***** DOCUMENT EXTRACT
If we wish to provide precise predictable descriptions of service behavior for crossenterprise business protocols, we need a rich process description notation with many features reminiscent of an executable language. The key distinction between public message exchange protocols and executable internal processes is that internal processes handle data in rich private ways that need not be described in public protocols.
In thinking about the data handling aspects of business protocols it is instructive to consider the analogy with network communication protocols. Network protocols define the shape and content of the protocol envelopes that flow on the wire, and the protocol behavior they describe is driven solely by the data in these envelopes. In other words, there is a clear physical separation between protocol-relevant data and "payload" data. The separation is far less clear cut in business protocols because the protocol-relevant data tends to be embedded in other application data.
BPEL4WS uses a notion of message properties to identify protocol-relevant data embedded in messages. Properties can be viewed as "transparent" data relevant to public aspects as opposed to the "opaque" data that internal/private functions use. Transparent data affects the public business protocol in a direct way, whereas opaque data is significant primarily to back-end systems and affects the business protocol only by creating nondeterminism because the way it affects decisions is opaque. We take it as a principle that any data that is used to affect the behavior of a business protocol must be transparent and hence viewed as a property.
The implicit effect of opaque data manifests itself through nondeterminism in the behavior of services involved in business protocols. Consider the example of a purchasing protocol. The seller has a service that receives a purchase order and responds with either acceptance or rejection based on a number of criteria, including availability of the goods and the credit of the buyer. Obviously, the decision processes are opaque, but the fact of the decision must be reflected as behavior alternatives in the external business protocol. In other words, the protocol requires something like a switch activity in the behavior of the seller's service but the selection of the branch taken is nondeterministic. Such nondeterminism can be modeled by allowing the assignment of a nondeterministic or opaque value to a message property, typically from an enumerated set of possibilities. The property can then be used in defining conditional behavior that captures behavioral alternatives without revealing actual decision processes. BPEL4WS explicitly allows the use of nondeterministic data values to make it possible to capture the essence of public behavior while hiding private aspects.
The basic concepts of BPEL4WS can be applied in one of two ways. A BPEL4WS process can define a business protocol role, using the notion of abstract process. For example, in a supply-chain protocol, the buyer and the seller are two distinct roles, each with its own abstract process. Their relationship is typically modeled as a partner link. Abstract processes use all the concepts of BPEL4WS but approach data handling in a way that reflects the level of abstraction required to describe public aspects of the business protocol. Specifically, abstract processes handle only protocol-relevant data. BPEL4WS provides a way to identify protocol-relevant data as message properties. In addition, abstract processes use nondeterministic data values to hide private aspects of behavior.
It is also possible to use BPEL4WS to define an executable business process. The logic and state of the process determine the nature and sequence of the Web Service interactions conducted at each business partner, and thus the interaction protocols. While a BPEL4WS process definition is not required to be complete from a private implementation point of view, the language effectively defines a portable execution format for business processes that rely exclusively on Web Service resources and XML data. Moreover, such processes execute and interact with their partners in a consistent way regardless of the supporting platform or programming model used by the implementation of the hosting environment.
**********
***** SOURCE INFORMATION
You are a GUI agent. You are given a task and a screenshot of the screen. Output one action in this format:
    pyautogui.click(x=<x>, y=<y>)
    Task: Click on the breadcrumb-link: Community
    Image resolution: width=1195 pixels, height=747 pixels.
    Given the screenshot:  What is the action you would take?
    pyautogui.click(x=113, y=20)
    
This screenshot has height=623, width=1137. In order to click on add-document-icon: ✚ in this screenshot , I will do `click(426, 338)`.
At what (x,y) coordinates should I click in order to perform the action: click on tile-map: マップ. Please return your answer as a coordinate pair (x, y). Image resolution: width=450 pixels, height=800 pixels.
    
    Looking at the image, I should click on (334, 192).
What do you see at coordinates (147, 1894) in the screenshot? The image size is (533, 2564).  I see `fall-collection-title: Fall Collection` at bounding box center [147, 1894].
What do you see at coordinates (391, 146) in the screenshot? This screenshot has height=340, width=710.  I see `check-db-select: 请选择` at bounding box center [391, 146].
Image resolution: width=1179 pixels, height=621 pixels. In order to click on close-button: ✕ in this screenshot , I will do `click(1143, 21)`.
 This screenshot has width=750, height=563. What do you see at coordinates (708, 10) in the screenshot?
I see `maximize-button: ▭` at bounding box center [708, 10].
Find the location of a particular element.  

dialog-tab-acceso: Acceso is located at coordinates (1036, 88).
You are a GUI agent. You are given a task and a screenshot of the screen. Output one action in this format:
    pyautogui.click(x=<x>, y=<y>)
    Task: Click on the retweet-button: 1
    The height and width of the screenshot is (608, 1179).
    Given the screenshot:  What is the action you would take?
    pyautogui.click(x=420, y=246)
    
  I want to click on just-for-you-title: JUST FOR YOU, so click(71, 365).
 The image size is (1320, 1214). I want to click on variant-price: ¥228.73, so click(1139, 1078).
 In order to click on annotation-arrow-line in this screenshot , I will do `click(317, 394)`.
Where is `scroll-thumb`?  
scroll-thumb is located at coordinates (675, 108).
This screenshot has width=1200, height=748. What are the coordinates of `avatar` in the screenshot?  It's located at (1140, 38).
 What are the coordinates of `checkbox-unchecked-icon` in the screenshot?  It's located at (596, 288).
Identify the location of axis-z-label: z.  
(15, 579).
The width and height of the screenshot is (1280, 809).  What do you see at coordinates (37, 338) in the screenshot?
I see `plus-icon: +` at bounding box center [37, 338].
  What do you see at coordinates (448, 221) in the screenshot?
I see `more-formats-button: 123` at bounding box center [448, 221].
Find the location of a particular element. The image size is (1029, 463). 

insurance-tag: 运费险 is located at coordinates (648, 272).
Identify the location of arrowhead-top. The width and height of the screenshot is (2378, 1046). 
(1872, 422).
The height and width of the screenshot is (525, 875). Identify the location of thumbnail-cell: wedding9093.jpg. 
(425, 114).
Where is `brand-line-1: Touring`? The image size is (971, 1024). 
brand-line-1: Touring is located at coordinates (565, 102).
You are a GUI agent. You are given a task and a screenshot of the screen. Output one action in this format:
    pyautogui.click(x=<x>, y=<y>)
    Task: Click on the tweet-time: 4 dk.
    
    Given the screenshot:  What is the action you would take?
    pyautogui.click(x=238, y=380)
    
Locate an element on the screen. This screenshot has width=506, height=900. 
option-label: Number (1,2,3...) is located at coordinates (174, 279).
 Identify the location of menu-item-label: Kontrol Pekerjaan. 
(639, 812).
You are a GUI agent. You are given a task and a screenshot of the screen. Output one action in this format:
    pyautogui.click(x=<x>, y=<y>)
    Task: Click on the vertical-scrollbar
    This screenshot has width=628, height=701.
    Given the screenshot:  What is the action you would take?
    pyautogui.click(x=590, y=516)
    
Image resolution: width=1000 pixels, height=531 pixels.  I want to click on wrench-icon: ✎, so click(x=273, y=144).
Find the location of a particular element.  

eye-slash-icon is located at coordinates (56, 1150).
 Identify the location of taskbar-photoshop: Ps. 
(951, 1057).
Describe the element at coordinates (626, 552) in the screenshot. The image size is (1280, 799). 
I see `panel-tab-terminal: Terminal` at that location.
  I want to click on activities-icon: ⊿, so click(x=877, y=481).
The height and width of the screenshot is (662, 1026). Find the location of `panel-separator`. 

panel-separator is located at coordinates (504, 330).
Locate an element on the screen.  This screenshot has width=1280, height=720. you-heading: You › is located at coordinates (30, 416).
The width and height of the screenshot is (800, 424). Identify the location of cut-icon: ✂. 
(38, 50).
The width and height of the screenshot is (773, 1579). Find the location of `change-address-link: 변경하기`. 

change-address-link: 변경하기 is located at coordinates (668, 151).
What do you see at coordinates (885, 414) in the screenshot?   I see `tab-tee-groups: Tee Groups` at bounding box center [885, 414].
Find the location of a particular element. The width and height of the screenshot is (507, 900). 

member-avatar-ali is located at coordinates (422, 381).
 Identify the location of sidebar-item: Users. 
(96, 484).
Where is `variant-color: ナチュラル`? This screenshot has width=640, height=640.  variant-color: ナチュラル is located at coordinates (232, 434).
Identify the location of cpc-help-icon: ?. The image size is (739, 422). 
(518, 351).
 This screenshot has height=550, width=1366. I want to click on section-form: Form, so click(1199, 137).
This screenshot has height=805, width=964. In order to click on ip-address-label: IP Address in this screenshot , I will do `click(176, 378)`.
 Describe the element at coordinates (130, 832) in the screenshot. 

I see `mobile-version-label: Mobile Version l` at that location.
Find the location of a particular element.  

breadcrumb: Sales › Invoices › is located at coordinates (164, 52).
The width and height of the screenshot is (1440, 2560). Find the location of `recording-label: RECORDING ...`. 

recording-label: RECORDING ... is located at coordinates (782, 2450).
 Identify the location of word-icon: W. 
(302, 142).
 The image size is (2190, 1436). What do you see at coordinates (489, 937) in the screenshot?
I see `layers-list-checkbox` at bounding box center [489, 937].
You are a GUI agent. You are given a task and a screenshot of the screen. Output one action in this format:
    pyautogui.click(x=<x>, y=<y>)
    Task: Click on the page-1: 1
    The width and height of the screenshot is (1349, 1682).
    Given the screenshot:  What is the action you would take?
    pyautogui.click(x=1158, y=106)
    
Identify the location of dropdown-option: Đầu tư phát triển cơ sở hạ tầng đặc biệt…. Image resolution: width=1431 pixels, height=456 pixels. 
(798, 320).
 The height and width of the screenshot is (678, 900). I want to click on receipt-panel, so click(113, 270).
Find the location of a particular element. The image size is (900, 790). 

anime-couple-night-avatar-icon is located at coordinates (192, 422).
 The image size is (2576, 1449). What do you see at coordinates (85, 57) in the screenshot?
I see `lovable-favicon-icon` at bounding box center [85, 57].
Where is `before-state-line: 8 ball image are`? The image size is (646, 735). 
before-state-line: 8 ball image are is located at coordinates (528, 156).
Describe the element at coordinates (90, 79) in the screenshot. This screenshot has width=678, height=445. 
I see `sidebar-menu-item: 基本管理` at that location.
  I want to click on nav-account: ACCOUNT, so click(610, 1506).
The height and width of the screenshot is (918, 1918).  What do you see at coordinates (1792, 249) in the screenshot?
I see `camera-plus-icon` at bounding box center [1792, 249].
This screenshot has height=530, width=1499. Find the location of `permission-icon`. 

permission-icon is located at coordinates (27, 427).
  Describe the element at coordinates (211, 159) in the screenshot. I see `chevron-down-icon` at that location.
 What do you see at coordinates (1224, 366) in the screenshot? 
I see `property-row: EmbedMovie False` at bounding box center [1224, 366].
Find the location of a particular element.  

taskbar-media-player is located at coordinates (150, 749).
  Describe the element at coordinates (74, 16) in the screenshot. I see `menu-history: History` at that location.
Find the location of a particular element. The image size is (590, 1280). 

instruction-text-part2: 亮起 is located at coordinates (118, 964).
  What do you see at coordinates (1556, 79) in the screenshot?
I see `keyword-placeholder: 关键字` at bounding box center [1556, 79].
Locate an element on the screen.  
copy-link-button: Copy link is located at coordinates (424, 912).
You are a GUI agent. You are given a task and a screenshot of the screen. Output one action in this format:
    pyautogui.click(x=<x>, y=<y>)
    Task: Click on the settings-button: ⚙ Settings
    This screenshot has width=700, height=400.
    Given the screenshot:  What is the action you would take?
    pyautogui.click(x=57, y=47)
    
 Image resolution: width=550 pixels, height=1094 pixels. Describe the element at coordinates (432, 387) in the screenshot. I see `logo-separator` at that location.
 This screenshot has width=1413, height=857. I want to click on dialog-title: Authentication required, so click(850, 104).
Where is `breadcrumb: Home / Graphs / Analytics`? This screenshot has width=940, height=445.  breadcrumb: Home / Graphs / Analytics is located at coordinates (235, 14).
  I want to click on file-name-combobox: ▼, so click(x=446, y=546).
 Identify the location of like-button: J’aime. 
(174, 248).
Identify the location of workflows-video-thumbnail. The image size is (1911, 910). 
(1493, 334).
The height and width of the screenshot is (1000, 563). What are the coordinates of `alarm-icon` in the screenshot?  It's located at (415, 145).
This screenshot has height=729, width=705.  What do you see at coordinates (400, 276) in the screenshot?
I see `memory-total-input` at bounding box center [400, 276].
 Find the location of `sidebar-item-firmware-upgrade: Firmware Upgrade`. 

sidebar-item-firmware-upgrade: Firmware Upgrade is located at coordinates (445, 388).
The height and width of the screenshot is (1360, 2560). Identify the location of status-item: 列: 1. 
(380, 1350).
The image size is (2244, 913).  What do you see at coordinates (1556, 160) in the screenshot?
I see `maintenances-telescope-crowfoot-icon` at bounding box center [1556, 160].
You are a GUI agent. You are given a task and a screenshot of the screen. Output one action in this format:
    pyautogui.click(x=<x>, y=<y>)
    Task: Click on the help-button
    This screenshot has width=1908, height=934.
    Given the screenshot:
**********
▶ **TASKS TO CARRY OUT**:
1. Summarize the BPEL4WS text in two sentences.
2. Please reproduce the part of the BPEL4WS text that opens with the words containing "In thinking about" and closes with "other application data.".

▶ **RESPONSES FOR EACH TASK**:
1. BPEL4WS uses message properties to mark the transparent, protocol-relevant data embedded in messages, and it allows nondeterministic values so that public protocol behavior can be described while private decision processes stay hidden. The language can define either abstract processes, which describe business protocol roles and handle only protocol-relevant data, or executable business processes that run and interact with partners consistently regardless of the supporting platform.

2.
In thinking about the data handling aspects of business protocols it is instructive to consider the analogy with network communication protocols. Network protocols define the shape and content of the protocol envelopes that flow on the wire, and the protocol behavior they describe is driven solely by the data in these envelopes. In other words, there is a clear physical separation between protocol-relevant data and "payload" data. The separation is far less clear cut in business protocols because the protocol-relevant data tends to be embedded in other application data.